A couple weeks ago, the magazine editor spent a Sunday afternoon on the ranch scouting out potential spots for photos. I cannot prove it but I think Elaine suggested using this outbuilding for a photo so I would get to move the lumber.
So Wednesday has come and gone, the photo-shoot went off fairly well.
I was playing construction while the photo-shoot was happening. I asked Elaine and Ivy to take pictures of the guys taking pictures. Guess what? We didn’t have a camera at the ranch. I used my lunch hour to run a camera up to the ranch. I walked into the house to find our living and dining room filled to the brim with literally hundreds of articles of clothing, jewelry, and accessories. The dining room table was covered with make-up, combs and curling irons. I got really nervous when I saw all of that stuff. Usually when I see things like that, it is at one of our trade show and I get asked to help pack it up and carry it to a car. I was really happy that didn’t happen.

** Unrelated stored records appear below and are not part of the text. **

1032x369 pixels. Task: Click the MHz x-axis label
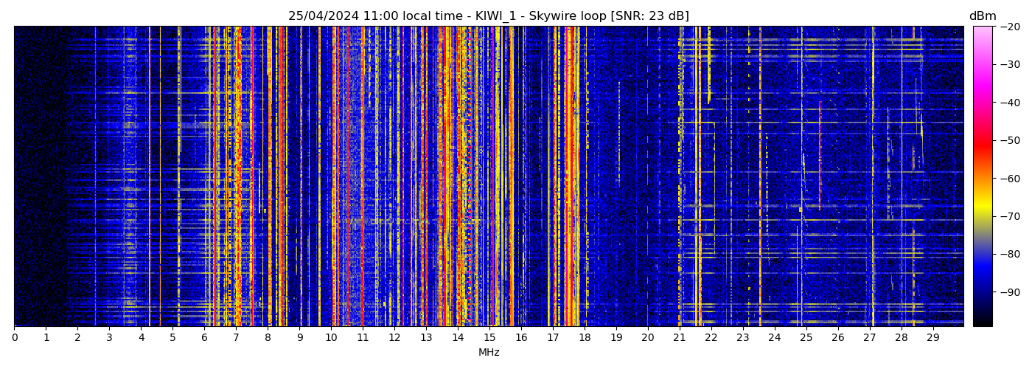489,353
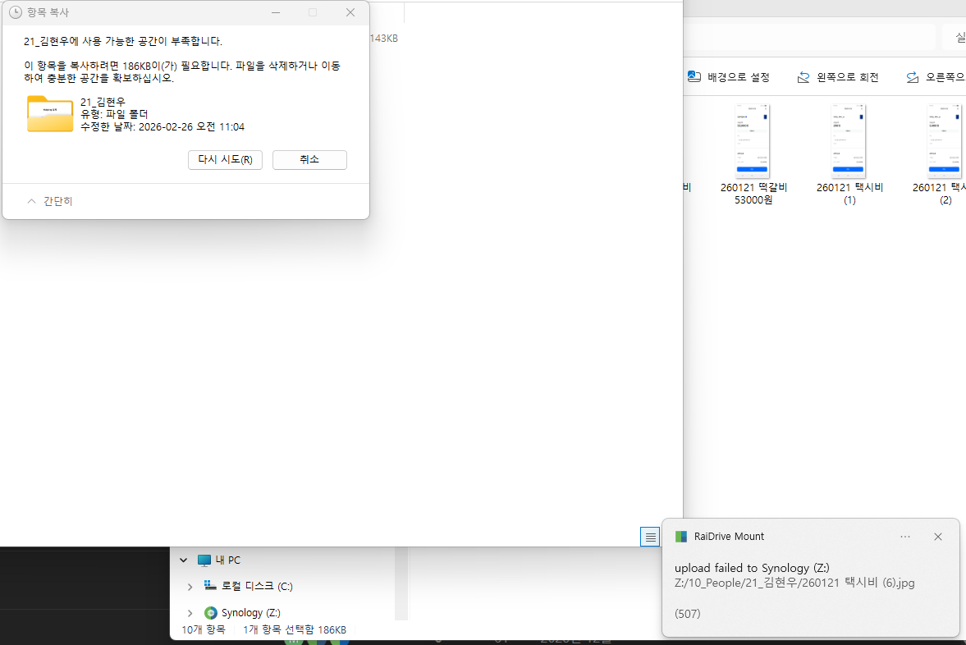The height and width of the screenshot is (645, 966).
Task: Switch to details view layout icon
Action: [650, 537]
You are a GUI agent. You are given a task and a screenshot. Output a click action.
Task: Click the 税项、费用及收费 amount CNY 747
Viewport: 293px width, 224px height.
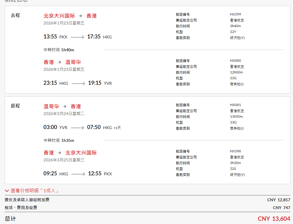coord(281,208)
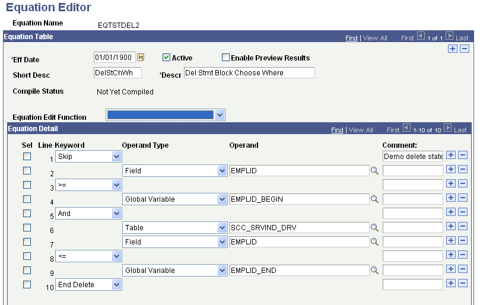Add a row after line 1 Skip
This screenshot has height=305, width=480.
[452, 155]
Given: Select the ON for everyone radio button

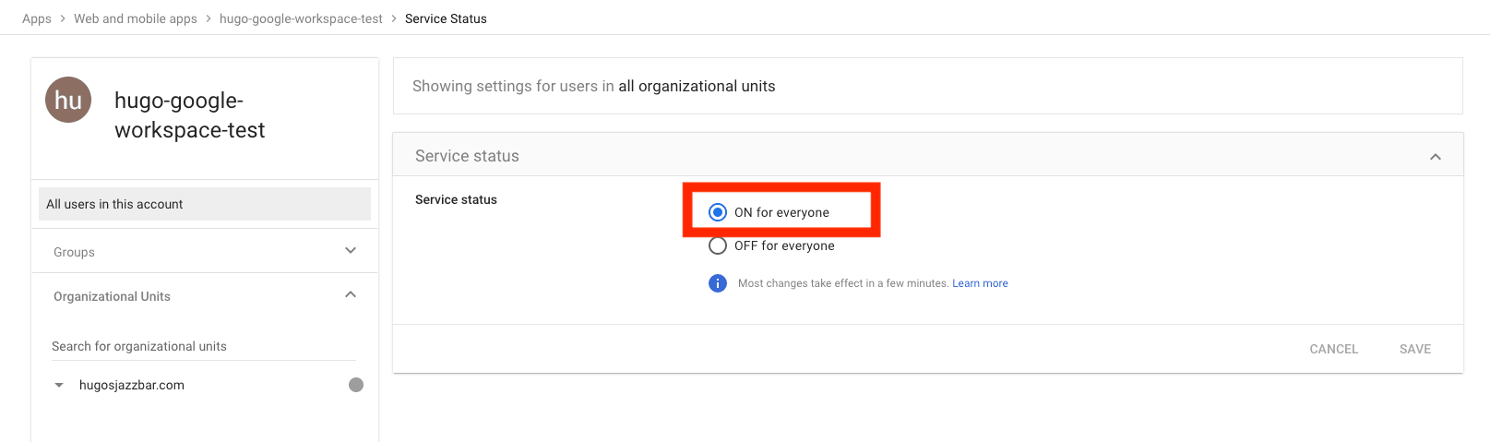Looking at the screenshot, I should pos(718,212).
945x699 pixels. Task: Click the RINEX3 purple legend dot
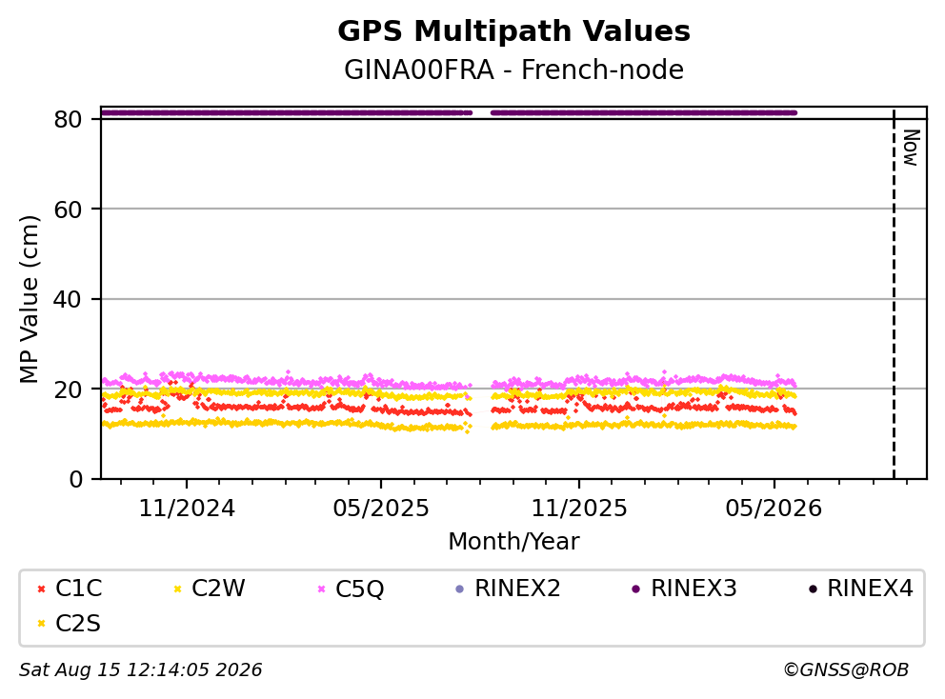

I watched the action for a couple minutes-didn’t seem to exciting to me. I thought I would liven it up by offering my services as an old gray haired model. They just ignored me. I went back to construction.
Elaine and Ivy had a really good time. I did get to participate on Thursday. That was when the llamas (all eleven) found the open gate left open after the photo-shoot. Ol’ Monner got to rush back to the ranch Thursday afternoon when a neighbor called the store to inform us the llamas were out.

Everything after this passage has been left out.